▶ [What to produce]
Please count the lines in the entries below that contain the string "height", treating uppercase and lowercase as different. Reply with the number only.

_____

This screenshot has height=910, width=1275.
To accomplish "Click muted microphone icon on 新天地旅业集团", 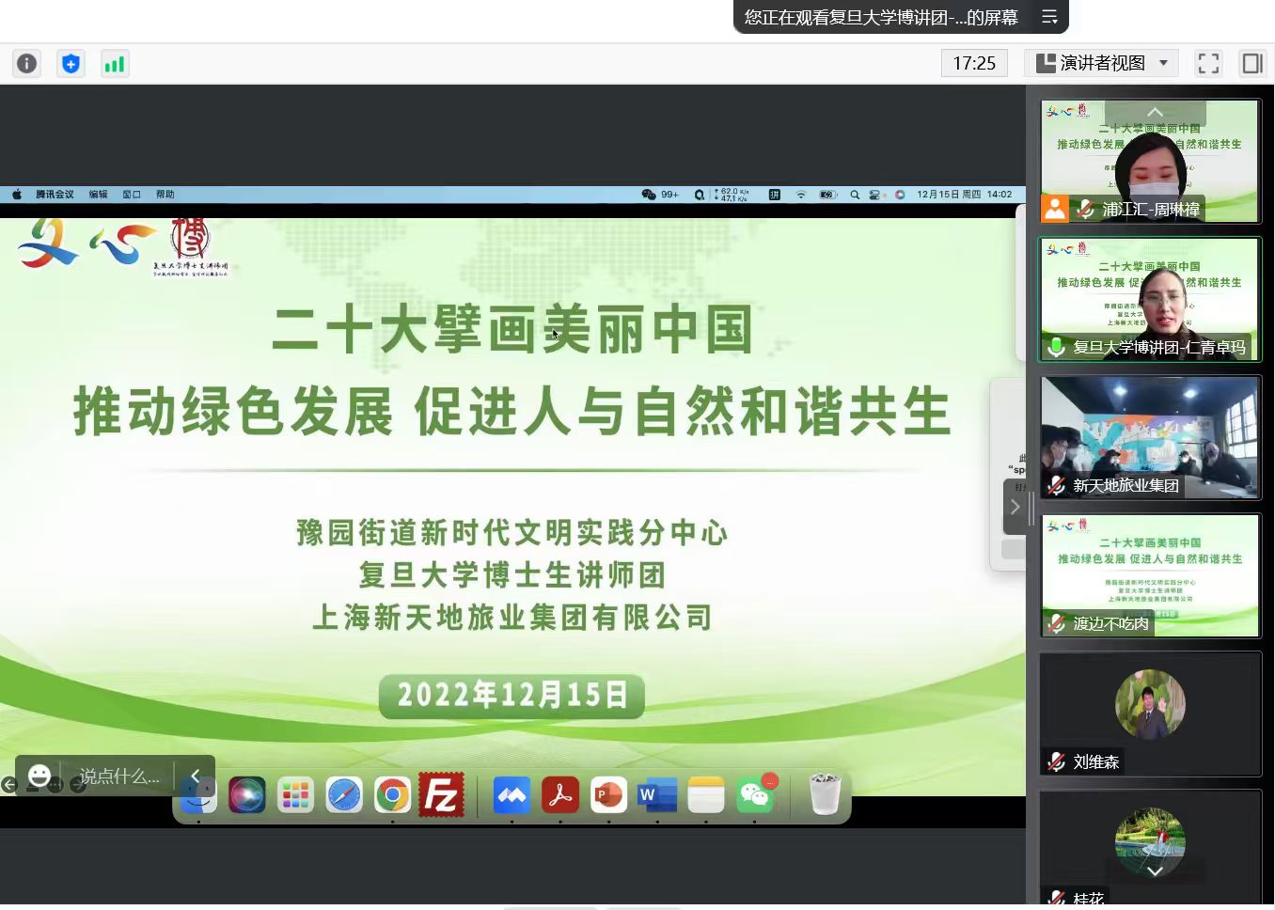I will pos(1057,485).
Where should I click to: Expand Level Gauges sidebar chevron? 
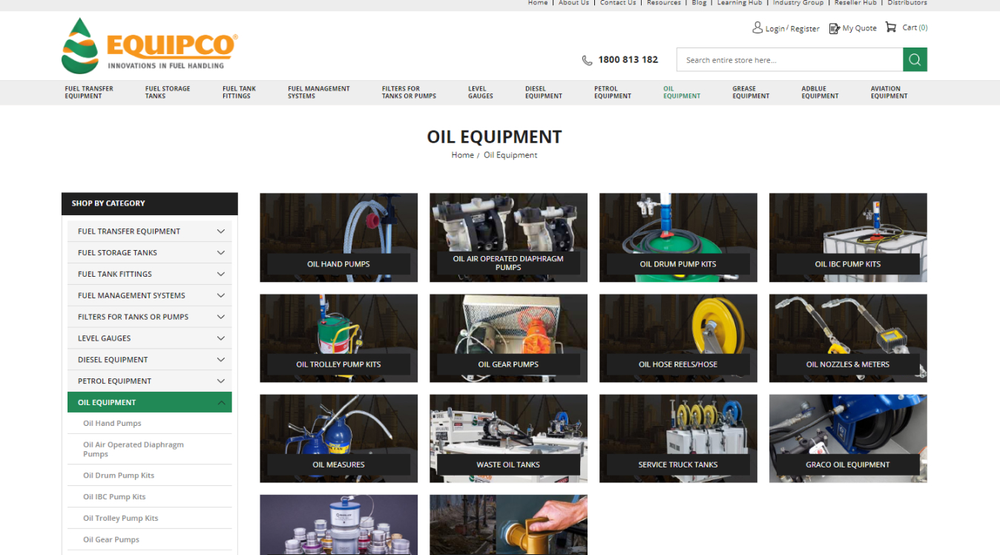220,338
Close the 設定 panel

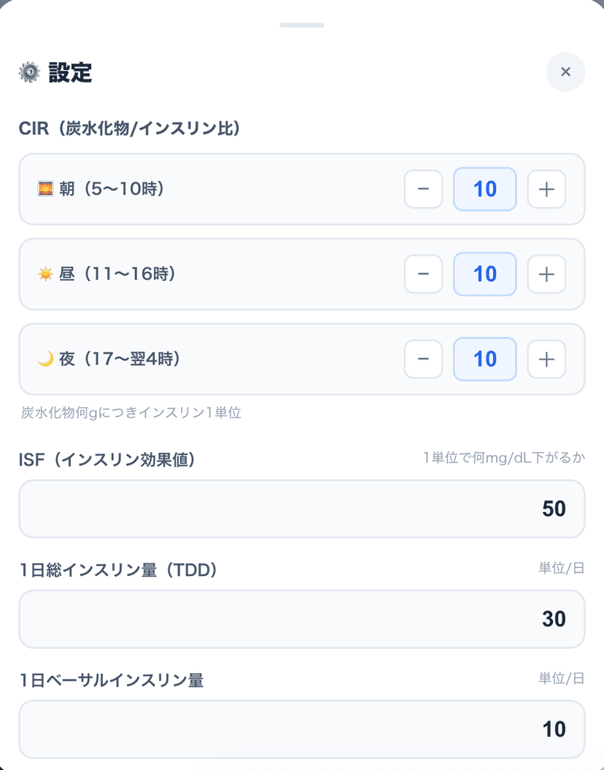[x=565, y=72]
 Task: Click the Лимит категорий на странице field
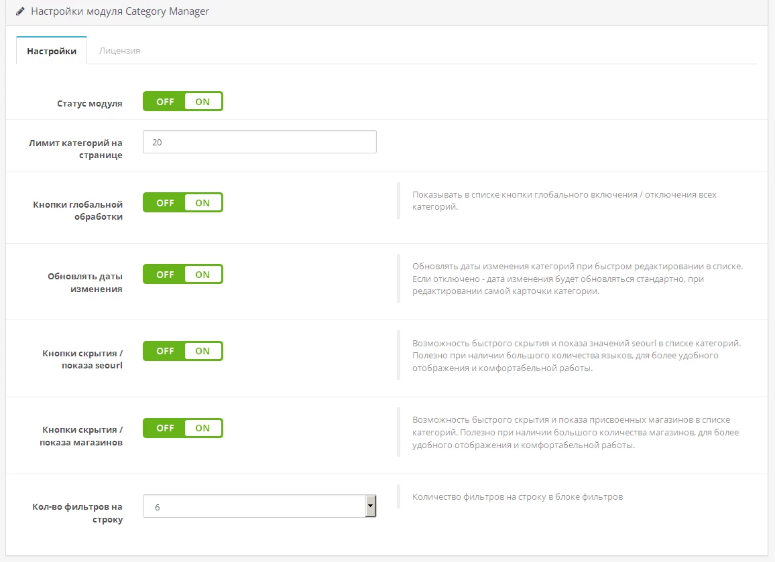point(259,142)
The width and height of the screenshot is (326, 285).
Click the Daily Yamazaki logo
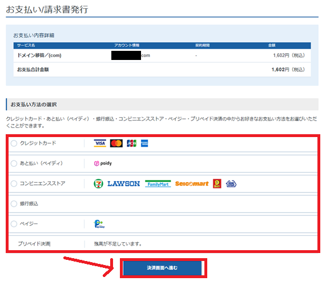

_____

▶ [Reply]
2